Critics of this approach fear it could ultimately result in reductions in benefits and fewer people receiving coverage.

“If you have a block grant where there is a ceiling on the amount of money, the number of people may increase,” Routh said. “But you don’t get any more money for those people.”

The only way to really have a Medicaid block grant is for the federal government to restructure the program, said Patrick Ishmael, policy analyst with the conservative Show-Me Institute. Short of that, he said, any effort at the state level is unlikely to result in any real changes to the system.

The legislation mentions several reforms Missouri would seek to implement if the federal government granted a waiver, but simply listing those ideas doesn’t carry much weight, Ishmael said.

“The bill talks about things that could be discussed, but discussing reform isn’t reform — especially if the federal government is already taking ideas off the table,” he said, pointing to a list of ideas compiled by the Kaiser Family Foundation that have been rejected by the federal government.

In effect, Ishmael said, Silvey’s bill could be used to “guarantee Obamacare’s expansion but would not guarantee key reforms.”

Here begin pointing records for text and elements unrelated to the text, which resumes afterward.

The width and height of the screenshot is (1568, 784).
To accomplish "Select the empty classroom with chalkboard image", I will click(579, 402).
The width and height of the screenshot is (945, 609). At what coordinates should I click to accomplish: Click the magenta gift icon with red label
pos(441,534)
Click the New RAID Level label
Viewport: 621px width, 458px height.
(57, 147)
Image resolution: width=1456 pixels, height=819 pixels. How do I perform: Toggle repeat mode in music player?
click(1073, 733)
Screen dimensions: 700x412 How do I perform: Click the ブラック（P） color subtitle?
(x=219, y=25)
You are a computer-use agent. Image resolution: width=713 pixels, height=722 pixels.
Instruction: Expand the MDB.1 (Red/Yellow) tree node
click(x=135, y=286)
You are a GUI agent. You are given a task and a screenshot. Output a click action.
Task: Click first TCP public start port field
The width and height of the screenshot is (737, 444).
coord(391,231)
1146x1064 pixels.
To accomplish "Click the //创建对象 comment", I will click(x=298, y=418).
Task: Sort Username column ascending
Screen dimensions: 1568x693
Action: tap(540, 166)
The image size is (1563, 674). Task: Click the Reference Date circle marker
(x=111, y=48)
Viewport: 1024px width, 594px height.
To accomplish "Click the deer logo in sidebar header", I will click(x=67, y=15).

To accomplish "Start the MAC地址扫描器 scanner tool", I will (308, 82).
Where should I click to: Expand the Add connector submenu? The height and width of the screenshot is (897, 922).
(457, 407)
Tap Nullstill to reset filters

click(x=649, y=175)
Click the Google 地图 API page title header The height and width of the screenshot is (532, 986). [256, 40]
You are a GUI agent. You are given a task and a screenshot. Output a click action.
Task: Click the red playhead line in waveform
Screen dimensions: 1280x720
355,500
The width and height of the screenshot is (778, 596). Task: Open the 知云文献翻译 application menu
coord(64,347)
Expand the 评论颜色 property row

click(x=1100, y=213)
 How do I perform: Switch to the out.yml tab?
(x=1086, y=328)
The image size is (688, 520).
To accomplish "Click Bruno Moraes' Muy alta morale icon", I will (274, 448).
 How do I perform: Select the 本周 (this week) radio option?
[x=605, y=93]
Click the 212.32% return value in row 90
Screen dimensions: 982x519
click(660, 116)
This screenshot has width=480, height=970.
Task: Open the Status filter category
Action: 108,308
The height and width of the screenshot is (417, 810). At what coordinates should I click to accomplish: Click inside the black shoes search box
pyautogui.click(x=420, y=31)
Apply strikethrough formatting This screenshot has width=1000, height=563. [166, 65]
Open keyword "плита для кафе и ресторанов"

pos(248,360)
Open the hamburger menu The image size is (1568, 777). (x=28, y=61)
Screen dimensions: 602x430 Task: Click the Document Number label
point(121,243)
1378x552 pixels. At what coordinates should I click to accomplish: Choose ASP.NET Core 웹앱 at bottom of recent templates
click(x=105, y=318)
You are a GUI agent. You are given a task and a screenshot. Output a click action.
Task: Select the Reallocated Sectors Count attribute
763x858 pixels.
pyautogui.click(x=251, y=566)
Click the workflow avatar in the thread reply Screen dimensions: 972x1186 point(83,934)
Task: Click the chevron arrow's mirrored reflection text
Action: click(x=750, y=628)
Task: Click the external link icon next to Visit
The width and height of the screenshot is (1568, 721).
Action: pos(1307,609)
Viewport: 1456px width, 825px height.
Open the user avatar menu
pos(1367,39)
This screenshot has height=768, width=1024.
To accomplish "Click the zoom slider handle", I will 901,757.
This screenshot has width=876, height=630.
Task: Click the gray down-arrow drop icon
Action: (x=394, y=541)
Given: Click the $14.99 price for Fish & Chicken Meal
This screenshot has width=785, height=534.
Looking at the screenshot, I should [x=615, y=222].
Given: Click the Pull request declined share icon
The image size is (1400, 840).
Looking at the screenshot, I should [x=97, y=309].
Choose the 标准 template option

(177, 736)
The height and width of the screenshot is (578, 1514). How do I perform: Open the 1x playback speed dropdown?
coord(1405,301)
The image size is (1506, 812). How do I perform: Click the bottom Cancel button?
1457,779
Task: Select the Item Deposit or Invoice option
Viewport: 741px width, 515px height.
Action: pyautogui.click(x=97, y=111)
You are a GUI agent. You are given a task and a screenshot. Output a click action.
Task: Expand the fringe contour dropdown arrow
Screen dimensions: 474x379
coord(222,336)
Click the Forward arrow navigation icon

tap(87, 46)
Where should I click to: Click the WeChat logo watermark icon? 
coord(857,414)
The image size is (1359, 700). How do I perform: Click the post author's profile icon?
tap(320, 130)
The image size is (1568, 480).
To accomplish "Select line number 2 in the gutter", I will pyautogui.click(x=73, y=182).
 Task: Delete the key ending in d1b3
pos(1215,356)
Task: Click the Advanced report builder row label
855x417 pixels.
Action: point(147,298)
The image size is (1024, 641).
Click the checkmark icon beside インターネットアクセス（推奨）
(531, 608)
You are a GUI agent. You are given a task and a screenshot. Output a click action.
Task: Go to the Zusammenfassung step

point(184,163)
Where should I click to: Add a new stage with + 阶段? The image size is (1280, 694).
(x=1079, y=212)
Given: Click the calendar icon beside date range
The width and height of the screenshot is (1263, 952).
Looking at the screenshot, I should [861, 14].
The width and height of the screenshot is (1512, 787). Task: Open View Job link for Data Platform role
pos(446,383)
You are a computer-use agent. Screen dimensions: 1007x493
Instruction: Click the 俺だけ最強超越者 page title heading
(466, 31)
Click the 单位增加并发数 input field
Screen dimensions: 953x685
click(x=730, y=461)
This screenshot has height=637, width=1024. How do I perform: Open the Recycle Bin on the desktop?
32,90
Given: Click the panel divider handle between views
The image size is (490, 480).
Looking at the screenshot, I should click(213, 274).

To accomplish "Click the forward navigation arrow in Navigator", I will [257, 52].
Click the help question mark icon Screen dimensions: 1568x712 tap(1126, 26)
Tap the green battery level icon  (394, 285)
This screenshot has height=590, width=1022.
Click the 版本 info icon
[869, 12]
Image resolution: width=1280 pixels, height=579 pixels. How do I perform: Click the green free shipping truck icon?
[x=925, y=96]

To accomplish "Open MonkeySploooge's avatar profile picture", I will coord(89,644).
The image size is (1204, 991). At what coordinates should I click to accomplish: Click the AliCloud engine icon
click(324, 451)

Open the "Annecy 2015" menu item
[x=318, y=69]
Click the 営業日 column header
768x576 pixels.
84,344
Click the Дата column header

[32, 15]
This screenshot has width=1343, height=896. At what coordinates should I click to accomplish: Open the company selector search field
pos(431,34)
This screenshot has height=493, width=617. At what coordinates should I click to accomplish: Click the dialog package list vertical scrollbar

Silvey insists that the federal government is becoming increasingly comfortable with granting waivers to states that agree to expand Medicaid eligibility. So far, five states have received a federal waiver allowing them to implement the expansion in ways that do not meet federal rules and still access enhanced federal matching funds.

“If the federal government is going to be flexible,” he said, “then let’s just jump straight to the end and give (Missouri) full flexibility.”

His ideas may not end up winning over his colleagues, but Silvey says he’ll keep pushing.

“The coverage gap is a problem,” he said. “This is one possible solution for it. I’m open to any solution. It doesn’t have to be my idea. But we need to start addressing this now.”